My other problem:  do you want to make liars out of some of us?  Much like those who lied to us years earlier, predicting our demise, the loss of sight, blindness.

“I didn’t emit.  I didn’t emit.”

I recognize the Snapchat generation couldn’t care less; filming, snapping, telling on themselves, showing all, posting each and every emission, believing the snap disappears, into the ethos, never to be seen again.  Excuse me for a moment … whack, whack, whack.  The Act will drive some of us to the recesses of society, to counselors (for our guilt), hiding in corners, confessing our sins, confused with the loss of control over our bodies.

What about multiple emissions performed in the same event?  Ma’am, there are some talented whackers out there.   You thought about that, have you?  Are you trying to make criminals out of men?  Do you hate us?  Are you lesbian?  What’s the issue?  I know during the elections one of the candidates admitted, “Someone has to be punished.” He wasn’t talking about men.   I know.  I know.  I know, it takes two to tango, but come on – it seems to me you are criminalizing victim-less conduct.

What about the trial? The proposed bill says the fine is civil.  I doubt this.  What happens when the victim disagrees with the proposed civil fine?  Are they subjected to confinement when refusing to pay?  Do you admit the bill will ultimately impose a presumption of emission, to avoid creating proof problems for the prosecution?  A presumption imposed on proof of the act, an assumption there was an emission, to avoid the messiness a fully prepared case would entail, requiring measurement, quantifying the amount of the emission.

Ma’am your fatal attempt at satire fails woefully.  I’m insulted.  Nothing in the bill grabs and holds my gay brothers.  Exempting them from liability, seemingly exempting them from the Act, whacking away and allowing them to defend on constitutional grounds, claiming the law is not applicable to them; while channeling the rest of us to hospitals seeking to fall under the exception to the law.  What if we are situated in a part of the state where there is no health facility or hospital?

If you pretend this is about regulating health and safety, you still fail.  Your bill is unconstitutionally vague, and requires reworking.  It has no language requiring ones admission in the hospital.  You are creating a dangerous environment for me and others, requiring us to invade the space of the smokers, standing outside, in the corners, to the side of the doorway, abiding by the smoking law, now encumbered and partnered which others who have decided to go to the hospital to whack away.  I am not imagining.  Nothing in Bill 4260 requires admission to a hospital.   Whack, whack.

One final point, who receives the civil penalty?  Is this like the lotto promise, that the lotto dollars would go to the schools to educate Texas children?

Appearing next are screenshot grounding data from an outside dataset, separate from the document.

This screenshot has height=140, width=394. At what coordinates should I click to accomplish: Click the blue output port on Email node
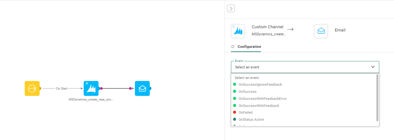(x=150, y=88)
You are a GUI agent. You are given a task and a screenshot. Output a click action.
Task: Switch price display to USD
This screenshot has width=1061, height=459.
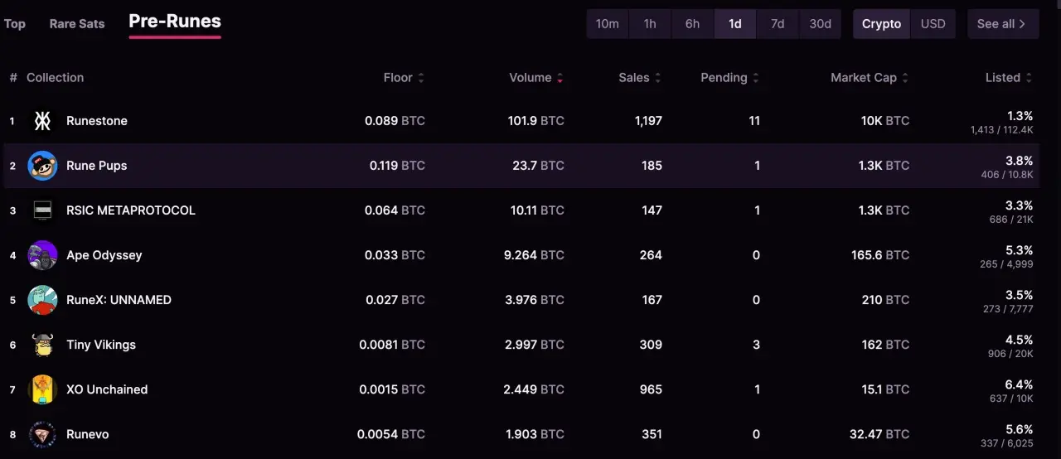pos(933,24)
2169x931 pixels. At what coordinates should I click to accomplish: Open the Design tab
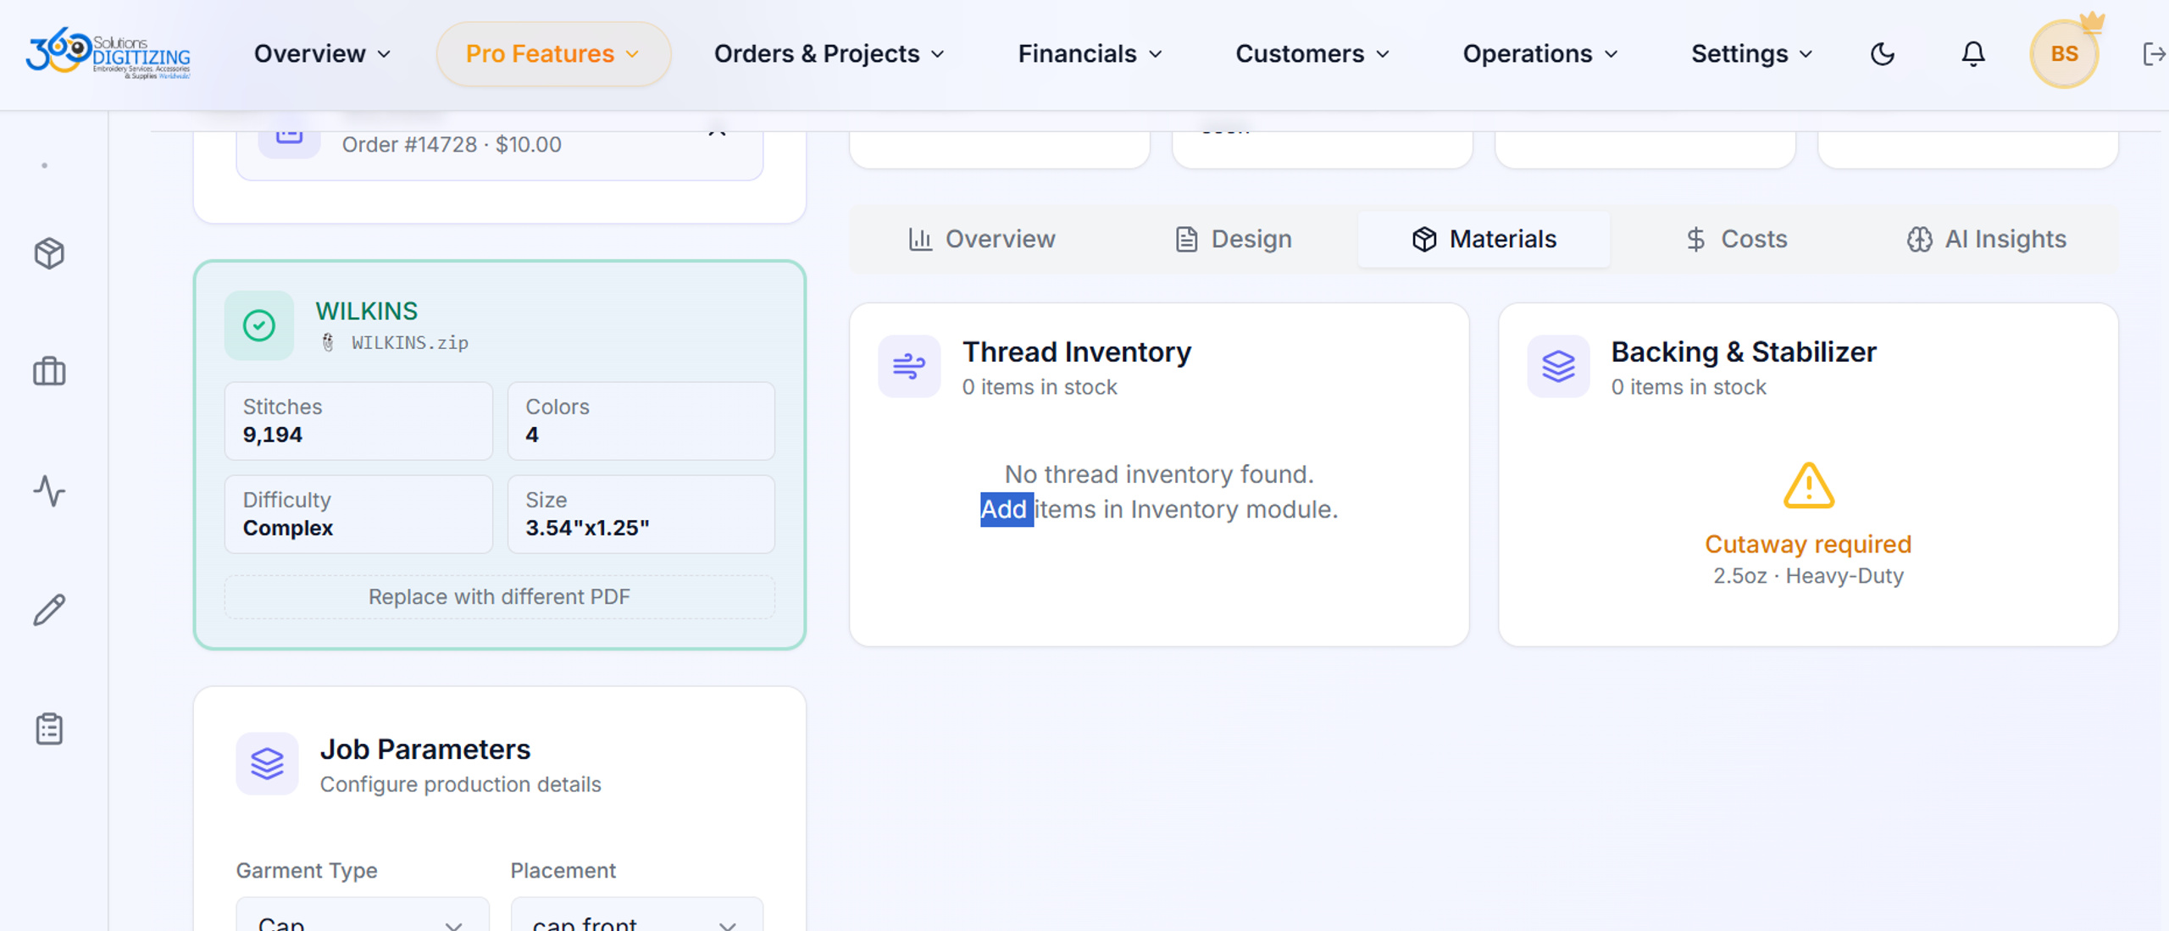1233,240
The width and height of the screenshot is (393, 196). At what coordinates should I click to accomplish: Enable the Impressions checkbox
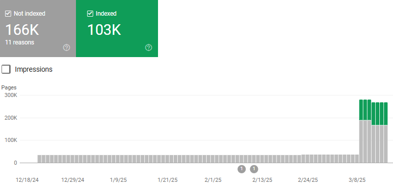pyautogui.click(x=6, y=69)
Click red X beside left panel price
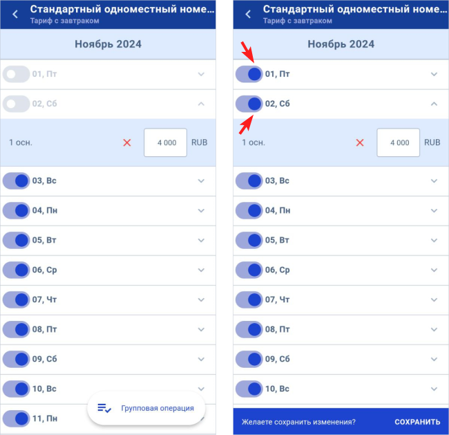The height and width of the screenshot is (435, 449). (x=127, y=142)
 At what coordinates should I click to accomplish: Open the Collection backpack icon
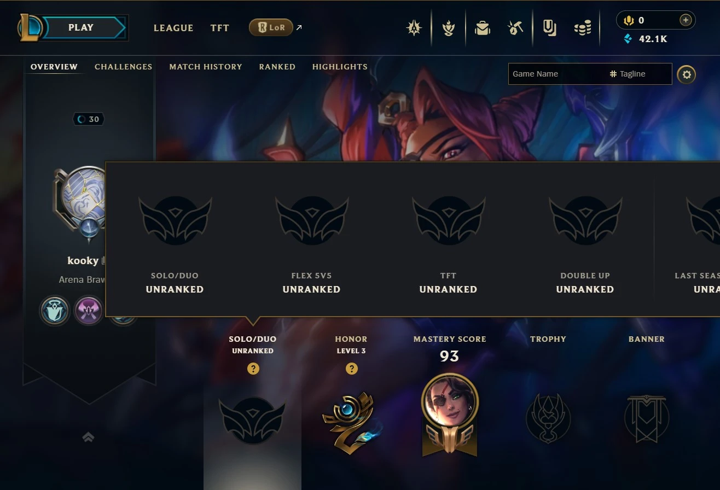tap(483, 28)
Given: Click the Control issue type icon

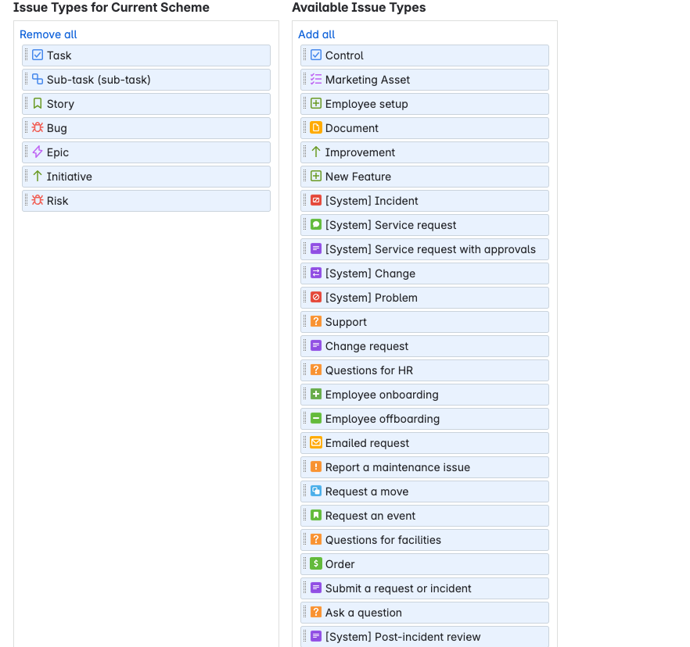Looking at the screenshot, I should pyautogui.click(x=315, y=55).
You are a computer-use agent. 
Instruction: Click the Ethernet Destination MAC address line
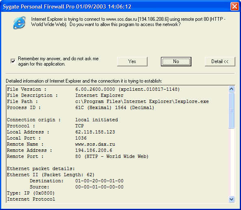coord(76,181)
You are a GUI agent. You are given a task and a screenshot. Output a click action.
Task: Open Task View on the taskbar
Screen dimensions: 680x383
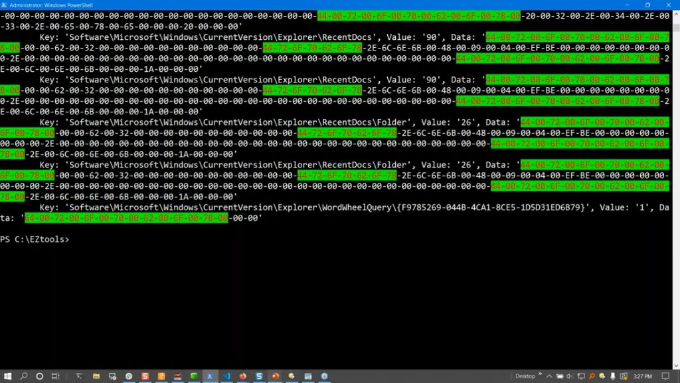56,376
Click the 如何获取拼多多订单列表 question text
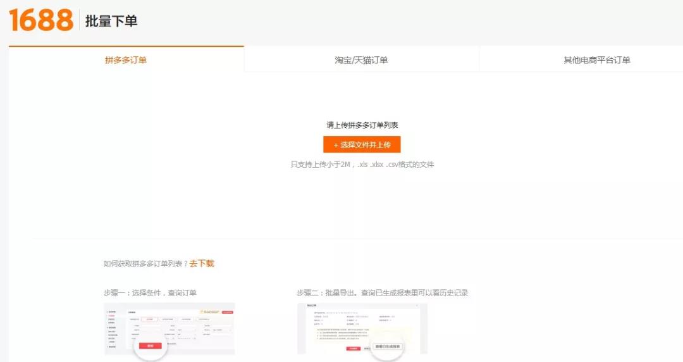This screenshot has width=683, height=362. [145, 263]
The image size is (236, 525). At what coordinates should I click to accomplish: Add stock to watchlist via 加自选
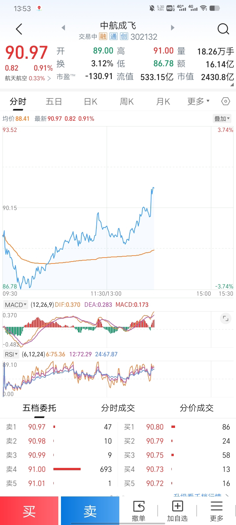[177, 511]
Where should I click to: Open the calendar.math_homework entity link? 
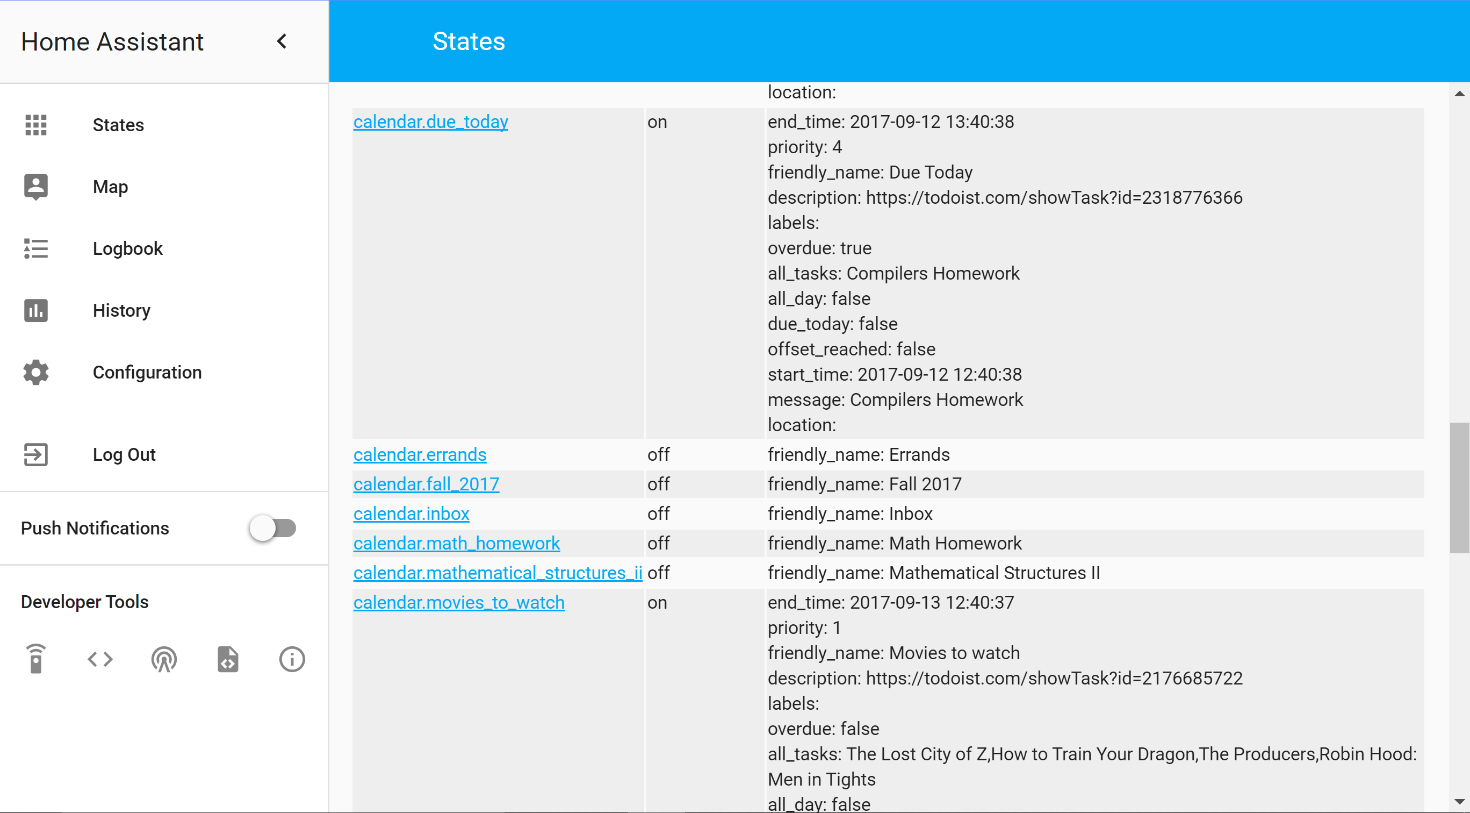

Look where that promised got us.  Seems to me you are imposing a sin tax.  Maybe even viewpoint discrimination, striking at the core of the right of self-expression.  Using taxpayers’ monies to legislate your views, when life begins, is that your aim?  Come on, don’t go there.

Whack, whack, whack!

Please withdraw your bill.   We get your point and you’re not funny!”

_____________

Postscript:  Don’t believe a word I said.  The letter is a satirical treatment of the Representative’s bill, attempting to aid in her point; a societal insistence on packaging a women’s body; commoditizing that which is not a commodity – something we (not the Southern “we”, instead the collective “men” we) simply don’t own.  Written in the tradition of Mark Twain, The Onion,   Charlie Hebdo, Chris Rock, hoping, just hoping, … the challenge is appreciated, even if done circuitously, while my tongue remains firmly implanted, in cheek.

So I muse.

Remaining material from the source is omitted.